» **Tasks to carry out**
(1) Translate this sentence from the sales enablement text into Spanish: "Effectively justifying the reasons why sales enablement is a critical piece in the revenue organization means demonstrating ROI, proving that enablement helps in producing a productive sales culture, and earning credibility with key stakeholders."
(2) Reproduce the part of the sales enablement text between "To truly adapt, enablement" and "greater customer retention.", inclusive.

» **Reading text**
** START **

To truly adapt, enablement leaders may seek out a more engaged advocate in the C-Suite. Sales enablement functions are designed to lead those in the revenue organization toward new skillsets with opportunities to evolve and help meet buyers where they are. Plus, as highlighted in the State of Sales Enablement Report 2021, having a dedicated sales enablement function correlates with significant business impact for organizations, including 4-percentage-point higher win rates, 8-percentage-point improvements in quota attainment, and 9-percentage-point greater customer retention.
Effectively justifying the reasons why sales enablement is a critical piece in the revenue organization means demonstrating ROI, proving that enablement helps in producing a productive sales culture, and earning credibility with key stakeholders.
“I think if you understand the needs of your internal stakeholders, and they understand what’s in it for them to work together, it’s a lot easier to build something in a collaborative zone,” said Caroline Holt, vice president of revenue training and enablement at Bonterra. “Even if you know what you think the direction is that you want to take from a revenue perspective, it gives you more clarity and it enables you to work much more closely together because you feel like you have similar consensus-based objectives.”
Below, learn best practices for engaging the C-Suite and how enablement can be a strategic arm for the leaders across the whole organization.

** END **

» **Given material**

** START **

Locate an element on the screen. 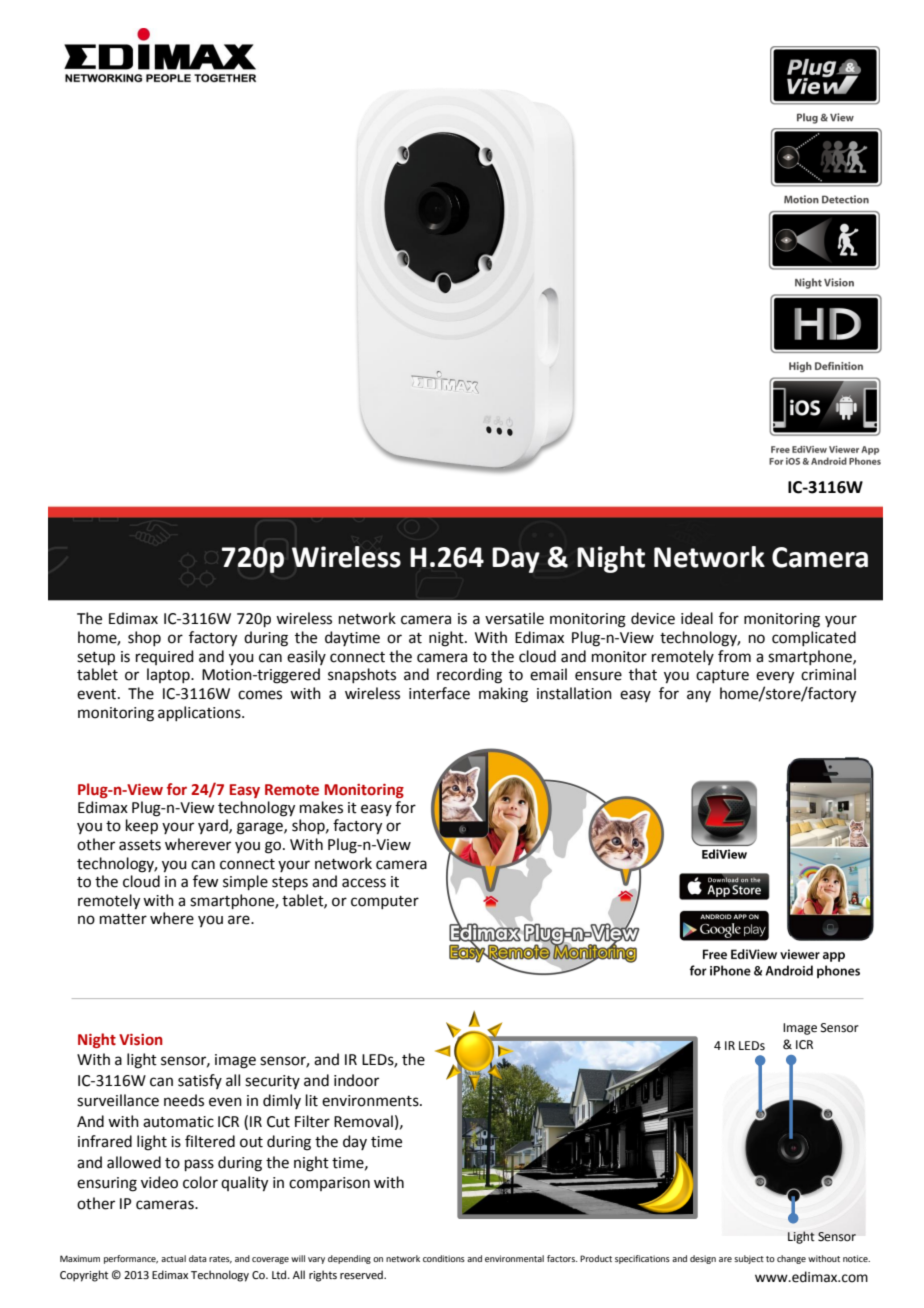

** END **

» **Per-task outputs**
(1) Justificar de manera eficaz las razones por las que la habilitación de ventas es una pieza fundamental en la organización de ingresos significa demostrar el retorno de la inversión (ROI), probar que la habilitación ayuda a generar una cultura de ventas productiva y ganarse la credibilidad de las partes interesadas clave.

(2)
To truly adapt, enablement leaders may seek out a more engaged advocate in the C-Suite. Sales enablement functions are designed to lead those in the revenue organization toward new skillsets with opportunities to evolve and help meet buyers where they are. Plus, as highlighted in the State of Sales Enablement Report 2021, having a dedicated sales enablement function correlates with significant business impact for organizations, including 4-percentage-point higher win rates, 8-percentage-point improvements in quota attainment, and 9-percentage-point greater customer retention.